Mucinous Cystic Neoplasm
Definition and Helpful Hints ▼
Key Points - Uncommon; Mostly in females; "Ovarian-type" stroma
Mucinous cystic neoplasms are neoplasms composed of mucin-producing epithelial cells associated with an ovarian-type of stroma. The neoplastic epithelial cells form one or more cysts that are filled with mucoid fluid and these cysts usually do not communicate with the larger pancreatic ducts. Invasive mucinous cystadenocarcinomas are mucinous cystic neoplasms associated with an invasive carcinoma, while non-invasive mucinous neoplasms can be categorized into adenomas, borderline neoplasms and carcinoma in situ based on the degree of architectural and cytological atypia of the epithelial cells.

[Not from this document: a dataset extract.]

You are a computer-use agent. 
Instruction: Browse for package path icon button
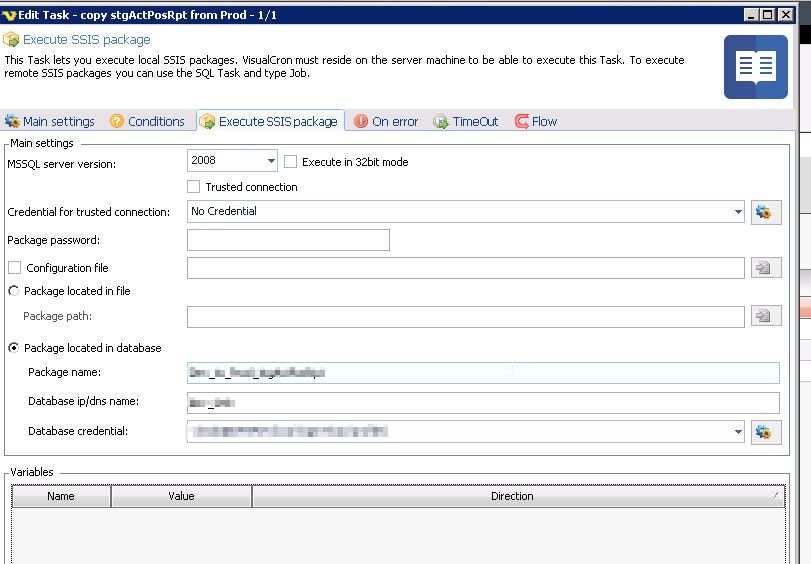[765, 316]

| Patient gender | Location in Pancreas | Communication with ducts | Cyst contents | Epithelial lining | Stromal character |
|---|---|---|---|---|---|
| Female | Tail | None | Thick, tenacious mucoid material | Tall, columnar | "Ovarian-type" |
Clinical ▼
Symptoms - Abdominal pain or discomfort
Mucinous cystic neoplasms are relatively uncommon. They account for only 5.7% of all primary pancreatic tumors seen in consultation at the Armed Forces Institute of Pathology. In some reported series of mucinous cystic neoplasms all of the patients have been female, however, well-documented cases have been reported in men, and a female to male ratio of 90:10 is probably reasonable. The mean age at diagnosis is between 40 to 50 years with a range of 14-95 years. In most series of mucinous cystic neolasms, patients with mucinous cystadenocarcinomas are 5 to 10 years older than the patients with benign mucinous cystic neoplasms.
Mucinous cystic neoplasms have not been associated with any genetic syndromes.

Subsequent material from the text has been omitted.